De ‘sociale ziel’ van onze politie staat op het spel, zegt Ronald van Steden, universitair hoofddocent bestuurskunde aan de VU. Huidige reorganisaties brengen het risico van taking policing backwards met zich mee. Ondertussen gaat er nauwelijks een dag voorbij of de nationale politie is in het nieuws.
Het loopt niet goed bij de basisteams van de politie: de norm dat er een wijkagent op vijfduizend bewoners actief moet zijn, wordt nergens gehaald. Daarnaast liet minister Van der Steur van het ministerie van Veiligheid en Justitie weten dat de kwaliteit van de recherche fundamenteel verhoogd moet worden. Ondertussen bereiden de vakbonden steeds hardere acties voor en gaat het hele reorganisatieproces twee keer zo lang duren en twee keer zo veel kosten als was begroot.
Zorgen
Onlangs presenteerde de Stichting Maatschappij en Veiligheid een onderzoeksrapport van Jan Terpstra, hoogleraar strafrecht & criminologie aan de Radboud Universiteit Nijmegen, over de opvattingen van burgemeesters over hoe zij hun rol als gezagsdrager onder het regime van de nationale politie kunnen waarmaken. Ook werd gevraagd naar hun mening over de invulling van het lokale politiewerk door de nationale politie. Tot slot hebben de burgemeesters aangegeven waar zij knelpunten en problemen met betrekking tot de gezagsuitoefening en het lokaal politiewerk signaleren.
‘Verliezen agenten straks niet het vertrouwen van burgers?’

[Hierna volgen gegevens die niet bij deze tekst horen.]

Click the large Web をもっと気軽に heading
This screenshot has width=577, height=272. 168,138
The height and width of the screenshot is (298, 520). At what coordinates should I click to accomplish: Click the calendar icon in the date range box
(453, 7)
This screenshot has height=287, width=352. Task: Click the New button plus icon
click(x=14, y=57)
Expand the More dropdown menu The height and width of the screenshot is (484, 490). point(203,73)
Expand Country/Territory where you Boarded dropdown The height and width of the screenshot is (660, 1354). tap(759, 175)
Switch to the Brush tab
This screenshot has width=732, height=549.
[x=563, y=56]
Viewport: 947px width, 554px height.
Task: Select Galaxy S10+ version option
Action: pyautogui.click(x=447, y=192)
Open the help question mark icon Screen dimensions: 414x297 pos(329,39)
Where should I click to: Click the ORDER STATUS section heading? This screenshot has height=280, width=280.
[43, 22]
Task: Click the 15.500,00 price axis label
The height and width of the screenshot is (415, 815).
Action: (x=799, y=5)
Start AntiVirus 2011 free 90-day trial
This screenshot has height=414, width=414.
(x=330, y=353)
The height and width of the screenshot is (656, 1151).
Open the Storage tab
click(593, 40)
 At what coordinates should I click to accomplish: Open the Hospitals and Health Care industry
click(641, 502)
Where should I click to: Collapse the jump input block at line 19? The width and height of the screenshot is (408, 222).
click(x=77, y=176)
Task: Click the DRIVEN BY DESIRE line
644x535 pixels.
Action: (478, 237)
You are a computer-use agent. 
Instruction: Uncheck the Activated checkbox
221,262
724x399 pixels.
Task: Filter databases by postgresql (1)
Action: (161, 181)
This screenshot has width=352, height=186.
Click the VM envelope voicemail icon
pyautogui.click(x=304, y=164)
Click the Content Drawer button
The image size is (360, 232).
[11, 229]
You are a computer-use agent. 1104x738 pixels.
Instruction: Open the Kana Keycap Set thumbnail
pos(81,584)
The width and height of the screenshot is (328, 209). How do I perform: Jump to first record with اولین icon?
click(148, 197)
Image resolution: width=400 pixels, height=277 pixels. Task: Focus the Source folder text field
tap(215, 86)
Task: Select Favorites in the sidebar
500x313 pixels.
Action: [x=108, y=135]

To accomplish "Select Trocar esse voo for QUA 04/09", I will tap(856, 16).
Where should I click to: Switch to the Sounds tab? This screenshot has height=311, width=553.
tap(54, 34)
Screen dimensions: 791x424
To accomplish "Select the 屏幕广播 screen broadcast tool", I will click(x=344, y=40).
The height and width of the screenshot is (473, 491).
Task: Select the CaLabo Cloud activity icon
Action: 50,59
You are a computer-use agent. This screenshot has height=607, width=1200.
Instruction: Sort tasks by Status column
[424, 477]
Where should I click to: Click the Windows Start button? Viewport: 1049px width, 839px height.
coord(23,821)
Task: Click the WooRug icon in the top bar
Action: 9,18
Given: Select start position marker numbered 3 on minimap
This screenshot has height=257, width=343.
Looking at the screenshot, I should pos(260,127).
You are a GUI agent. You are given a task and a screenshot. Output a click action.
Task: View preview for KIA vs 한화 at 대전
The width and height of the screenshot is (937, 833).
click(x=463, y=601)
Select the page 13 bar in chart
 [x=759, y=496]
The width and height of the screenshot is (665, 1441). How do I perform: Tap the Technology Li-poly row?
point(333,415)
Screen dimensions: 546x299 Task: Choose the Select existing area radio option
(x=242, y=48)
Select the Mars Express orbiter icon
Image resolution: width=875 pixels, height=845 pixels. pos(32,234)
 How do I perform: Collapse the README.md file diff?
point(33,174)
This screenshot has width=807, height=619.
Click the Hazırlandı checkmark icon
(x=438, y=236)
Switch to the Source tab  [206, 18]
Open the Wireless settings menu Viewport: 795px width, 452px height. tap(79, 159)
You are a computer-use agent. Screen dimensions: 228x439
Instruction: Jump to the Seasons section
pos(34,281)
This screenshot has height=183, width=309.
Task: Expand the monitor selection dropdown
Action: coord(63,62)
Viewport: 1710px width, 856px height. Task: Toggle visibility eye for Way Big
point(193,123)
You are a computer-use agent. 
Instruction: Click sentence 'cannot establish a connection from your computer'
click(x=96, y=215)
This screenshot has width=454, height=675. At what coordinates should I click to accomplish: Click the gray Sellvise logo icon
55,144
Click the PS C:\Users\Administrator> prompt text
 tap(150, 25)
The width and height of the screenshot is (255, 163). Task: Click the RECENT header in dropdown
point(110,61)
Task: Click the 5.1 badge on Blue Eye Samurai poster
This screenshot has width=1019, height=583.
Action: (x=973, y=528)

Dit rapport kan worden gelezen als een eerste wetenschappelijke evaluatie van het reorganisatieproces bij het Nederlandse politiekorps. Hoewel de opvattingen tussen burgemeesters onderling verschillen, valt op dat een flink deel van hen nog steeds goed te spreken is over het functioneren van basisteams en wijkagenten (naar de opsporing is geen onderzoek gedaan). Vooral de burgemeesters van kleine(re) gemeenten maken zich zorgen over de ingeperkte mogelijkheden om op lokaal niveau nog gezag over het nationaal georganiseerde korps uit te kunnen blijven oefenen. Als burgemeesters te weinig invloed hebben op de politie dan gaan zij andere oplossingen bedenken om veiligheid binnen hun eigen gemeentegrenzen te organiseren. In een kwart van de gemeenten heeft dat geleid tot de inzet van meer zogeheten ‘buitengewoon opsporingsambtenaren’ op straat.
Legitimiteit
Een kritische reflectie op het functioneren van de politie komt ook uit het korps zelf. Half augustus 2015 brachten Auke van Dijk, Frank Hoogewoning (allebei strategisch beleidsadviseur bij de eenheid Amsterdam) en Maurice Punch (een gerenommeerd politieonderzoeker) een Engelstalig boek uit over de vraag What matters in policing? De auteurs vergelijken reorganisatieprocessen bij de politie in Nederland met Engeland en Wales. Zij waarschuwen er op niet mis te verstane wijze voor dat deze reorganisatieprocessen the danger of taking policing backwards met zich meebrengen. Het lijkt erop dat korpsen zich onder druk van media en politiek steeds meer gaan focussen op harde criminaliteitsbestrijding. Terwijl uit talloze studies blijkt dat bredere, meer hulpverlenende en op peace-keeping georiënteerde taken minstens zo belangrijk zijn voor de legitimiteit van politieoptreden.
Verliezen agenten straks niet het vertrouwen van burgers? Van Dijk c.s. pleiten voor krachtig leiderschap om de politie door de huidige stormen van reorganisatie en financiële krapte te loodsen. Niets minder dan de ‘sociale ziel’ die de Nederlandse politie van oudsher kenmerkt, staat op het spel.